Quoted passage —

In practice, you also deal with following question: Where to get the priors for scale down model qualification from? You can obtain your priors from two sources: 1) In case the process is a platform process, mean and variance of the large scale performance can be used from historical data. 2) In case one has already performed several scale down model qualifications, difference in mean and variance of process related impurities can be used.
Bayesian Bioprocess Design of Experiments (DoE)
Bioprocess Design of Experiments or “DoE” is a core technology for the organization of bioprocess development. Arguably, DoE is one of the most valuable tools we have in process development and for manufacturing problem solving. More on bioprocess DoE you can also find here.
The ultimate goal in DoE is to get more and more efficient with every experiment you do for your bioprocessing platform. But how to realize that? Incorporating prior knowledge is a valuable solution. This can be done with Bayesian methods.
Bayesian design makes use of existing data such as development data or historical DoEs in order to choose the “optimal” design. As a result, you can extract the same expected information gain with fewer experiments using Bayesian optimal design.
Bayesian Estimation of the number of process performance qualification (PPQ) runs
One of the most discussed applications of Bayesian methods is the estimation of how many qualification runs you need for your process performance qualification. This is a hot topic, since every GMP PPQ runs can cost in the range of millions and cost saving potential is huge. So, let’s first dive into why manufacturers have to do PPQ.
A manufacturer must successfully complete PPQ before commencing commercial distribution of the drug product [FDA Process Validation Guideline, 2011]
Moreover: The approach to PPQ should be based on sound science and the manufacturer’s overall level of product and process understanding and demonstrable control. The cumulative data from all relevant studies (e.g., designed experiments; laboratory, pilot, and commercial batches) should be used to establish the manufacturing conditions in the PPQ. [FDA Process Validation Guideline, 2011]
How do conventional methods to Calculate PPQ number work?
Today, industry is mainly setting the number of approaches using following rationales
- Process capability calculations
- Expected coverage calcualtions
ICH Q8, Q9, Q10, and process validation guidelines provide an opportunity to use acquired knowledge to strengthen the product/process understanding. However, all the conventional approaches lack in the mathematical facilitation of priori knowledge acquired bioprocess R&D and prior stages of process validation. Bayesian data analytics offers a solution for that.
Bayesian & Digital twins to reduce the number of PPQ batches
Bayesian methods in combination with digital bioprocess twins for PPQ number estimation for normal distributed critical quality attributes, e.g. by taking the mean and variance prior from a digital twin derived from R&D data and use this to derive the posterior distribution.
Therefore, a Bayesian approach in combination with digital twins can greatly improve the knowledge about future process distribution and thereby reduce the number of required PPQ batches.
Bayesian Continued Process Verification (CPV)
How can we know that our process continues to maintain its original validated state, even years after the launch? The FDA’s modern approach to this is Continued Process Verification (CPV), Stage 3 of the process validation methodology. More information on CPV here.
In CPV, one of the main tasks is to define control limits: this requires a large number of batches (typically 20-25) to obtain reasonable ranges. Using Bayesian statistics in combination with a bioprocess digital twin technology, you can estimate control limits from a reduced number of runs. Thereby even a limited number of manufacturing runs is sufficient to derive a solid estimation of control limits.

The problem —
Answer from the passage on Bayesian bioprocess methods:
(a) What can every GMP PPQ run cost?
(b) Which stage of the process validation methodology is Continued Process Verification?
(c) How many batches are typically required to define control limits in CPV?
The data that comes next is separate material and unrelated to the passage on Bayesian bioprocess methods.

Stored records
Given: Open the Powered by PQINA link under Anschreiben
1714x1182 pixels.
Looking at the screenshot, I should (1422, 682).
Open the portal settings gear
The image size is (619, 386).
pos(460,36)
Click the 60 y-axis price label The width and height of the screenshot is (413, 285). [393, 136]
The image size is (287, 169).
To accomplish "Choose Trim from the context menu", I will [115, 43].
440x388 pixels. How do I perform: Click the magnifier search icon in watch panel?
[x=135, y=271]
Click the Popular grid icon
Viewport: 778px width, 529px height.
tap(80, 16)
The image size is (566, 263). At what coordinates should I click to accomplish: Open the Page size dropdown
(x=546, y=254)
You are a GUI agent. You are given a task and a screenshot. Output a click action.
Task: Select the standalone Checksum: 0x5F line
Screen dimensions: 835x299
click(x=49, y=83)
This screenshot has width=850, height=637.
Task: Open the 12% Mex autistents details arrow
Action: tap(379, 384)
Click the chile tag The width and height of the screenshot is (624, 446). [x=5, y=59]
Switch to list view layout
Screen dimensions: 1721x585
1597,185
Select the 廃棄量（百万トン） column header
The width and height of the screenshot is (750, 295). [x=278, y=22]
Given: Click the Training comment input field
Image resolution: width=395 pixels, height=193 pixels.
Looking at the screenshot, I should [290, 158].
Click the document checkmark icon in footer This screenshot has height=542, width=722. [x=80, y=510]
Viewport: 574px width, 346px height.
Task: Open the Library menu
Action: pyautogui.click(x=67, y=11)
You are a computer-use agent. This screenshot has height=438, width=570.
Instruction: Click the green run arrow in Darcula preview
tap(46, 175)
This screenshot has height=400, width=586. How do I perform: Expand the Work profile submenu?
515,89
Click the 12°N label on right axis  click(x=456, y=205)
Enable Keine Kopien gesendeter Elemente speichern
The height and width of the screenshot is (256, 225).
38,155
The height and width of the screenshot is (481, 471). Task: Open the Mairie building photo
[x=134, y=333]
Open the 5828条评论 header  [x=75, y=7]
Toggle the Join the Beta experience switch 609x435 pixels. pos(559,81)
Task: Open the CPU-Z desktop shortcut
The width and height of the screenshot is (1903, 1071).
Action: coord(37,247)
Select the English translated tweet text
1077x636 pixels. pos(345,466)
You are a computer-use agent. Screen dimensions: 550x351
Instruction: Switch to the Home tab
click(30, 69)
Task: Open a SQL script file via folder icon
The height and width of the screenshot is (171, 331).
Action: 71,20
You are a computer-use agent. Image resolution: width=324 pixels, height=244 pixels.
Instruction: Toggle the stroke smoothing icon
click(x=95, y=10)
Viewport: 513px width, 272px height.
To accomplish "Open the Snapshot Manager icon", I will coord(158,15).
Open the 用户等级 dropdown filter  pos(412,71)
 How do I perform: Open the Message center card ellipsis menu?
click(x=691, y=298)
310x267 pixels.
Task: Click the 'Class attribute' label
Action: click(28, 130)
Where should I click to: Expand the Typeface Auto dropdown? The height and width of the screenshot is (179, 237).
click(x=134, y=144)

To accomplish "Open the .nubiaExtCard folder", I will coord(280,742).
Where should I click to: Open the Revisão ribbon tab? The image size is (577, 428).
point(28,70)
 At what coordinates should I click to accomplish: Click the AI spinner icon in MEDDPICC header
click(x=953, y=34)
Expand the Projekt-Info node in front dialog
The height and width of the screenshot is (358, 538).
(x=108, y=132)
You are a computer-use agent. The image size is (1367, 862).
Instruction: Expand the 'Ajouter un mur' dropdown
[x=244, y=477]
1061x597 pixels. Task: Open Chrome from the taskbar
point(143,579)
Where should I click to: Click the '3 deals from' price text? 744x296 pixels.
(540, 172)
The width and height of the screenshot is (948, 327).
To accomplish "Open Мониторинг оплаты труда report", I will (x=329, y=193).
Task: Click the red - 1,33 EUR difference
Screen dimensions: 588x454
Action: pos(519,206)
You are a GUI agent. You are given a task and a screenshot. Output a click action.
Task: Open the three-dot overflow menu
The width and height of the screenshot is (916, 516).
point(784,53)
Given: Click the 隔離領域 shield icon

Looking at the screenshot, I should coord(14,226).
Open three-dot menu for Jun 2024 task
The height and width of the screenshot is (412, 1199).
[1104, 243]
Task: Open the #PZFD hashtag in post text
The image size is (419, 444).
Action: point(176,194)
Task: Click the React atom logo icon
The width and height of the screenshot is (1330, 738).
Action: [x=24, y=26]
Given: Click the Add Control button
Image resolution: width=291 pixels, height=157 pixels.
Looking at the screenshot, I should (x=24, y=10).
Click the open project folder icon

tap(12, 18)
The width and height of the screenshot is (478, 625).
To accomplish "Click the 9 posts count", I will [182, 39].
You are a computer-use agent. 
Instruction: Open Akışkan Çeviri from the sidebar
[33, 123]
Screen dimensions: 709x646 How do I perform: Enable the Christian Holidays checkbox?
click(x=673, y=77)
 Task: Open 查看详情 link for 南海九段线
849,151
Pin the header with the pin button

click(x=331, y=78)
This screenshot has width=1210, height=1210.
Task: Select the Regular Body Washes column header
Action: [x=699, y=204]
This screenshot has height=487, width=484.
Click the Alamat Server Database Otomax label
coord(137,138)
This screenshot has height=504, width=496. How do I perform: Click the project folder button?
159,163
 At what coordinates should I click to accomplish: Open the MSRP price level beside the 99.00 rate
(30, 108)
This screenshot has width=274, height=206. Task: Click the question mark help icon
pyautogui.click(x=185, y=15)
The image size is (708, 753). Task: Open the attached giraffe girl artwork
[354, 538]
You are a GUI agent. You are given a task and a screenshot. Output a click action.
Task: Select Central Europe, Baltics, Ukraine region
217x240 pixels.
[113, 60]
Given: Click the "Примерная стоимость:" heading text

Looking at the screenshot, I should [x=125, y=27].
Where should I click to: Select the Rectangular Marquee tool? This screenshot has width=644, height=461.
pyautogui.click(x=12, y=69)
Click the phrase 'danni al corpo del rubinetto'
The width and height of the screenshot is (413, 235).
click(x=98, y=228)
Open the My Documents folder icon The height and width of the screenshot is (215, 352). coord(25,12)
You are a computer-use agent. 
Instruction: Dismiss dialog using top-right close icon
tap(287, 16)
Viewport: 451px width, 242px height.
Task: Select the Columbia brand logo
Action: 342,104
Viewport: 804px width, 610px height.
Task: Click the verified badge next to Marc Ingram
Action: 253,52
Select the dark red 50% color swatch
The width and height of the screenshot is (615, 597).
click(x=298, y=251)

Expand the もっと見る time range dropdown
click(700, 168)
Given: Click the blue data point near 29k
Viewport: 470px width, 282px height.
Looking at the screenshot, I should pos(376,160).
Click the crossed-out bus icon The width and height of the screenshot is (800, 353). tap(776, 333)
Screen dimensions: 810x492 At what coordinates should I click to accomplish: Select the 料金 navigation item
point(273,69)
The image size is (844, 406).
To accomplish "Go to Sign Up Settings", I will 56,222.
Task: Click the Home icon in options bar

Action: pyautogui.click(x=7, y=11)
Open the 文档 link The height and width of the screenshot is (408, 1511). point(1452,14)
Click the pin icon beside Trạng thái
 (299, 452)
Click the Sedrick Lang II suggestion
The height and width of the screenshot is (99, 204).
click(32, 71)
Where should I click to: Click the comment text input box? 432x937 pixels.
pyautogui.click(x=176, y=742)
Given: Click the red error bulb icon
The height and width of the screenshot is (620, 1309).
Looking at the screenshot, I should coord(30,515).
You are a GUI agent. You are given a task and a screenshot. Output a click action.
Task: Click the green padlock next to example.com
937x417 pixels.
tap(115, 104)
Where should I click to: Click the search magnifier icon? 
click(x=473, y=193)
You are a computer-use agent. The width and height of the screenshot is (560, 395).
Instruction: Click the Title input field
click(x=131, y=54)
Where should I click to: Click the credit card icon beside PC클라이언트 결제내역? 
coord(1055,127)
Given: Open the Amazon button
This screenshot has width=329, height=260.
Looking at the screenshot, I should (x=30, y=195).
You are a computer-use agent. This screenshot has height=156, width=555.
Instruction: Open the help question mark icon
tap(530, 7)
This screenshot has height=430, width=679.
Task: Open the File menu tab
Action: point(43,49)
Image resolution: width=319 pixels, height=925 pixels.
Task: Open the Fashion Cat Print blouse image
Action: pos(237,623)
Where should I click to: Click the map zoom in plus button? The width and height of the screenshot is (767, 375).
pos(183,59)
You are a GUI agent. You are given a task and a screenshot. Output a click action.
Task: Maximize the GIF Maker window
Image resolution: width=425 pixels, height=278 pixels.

Solution below —
(a) In the range of millions.
(b) Stage 3.
(c) Typically 20-25.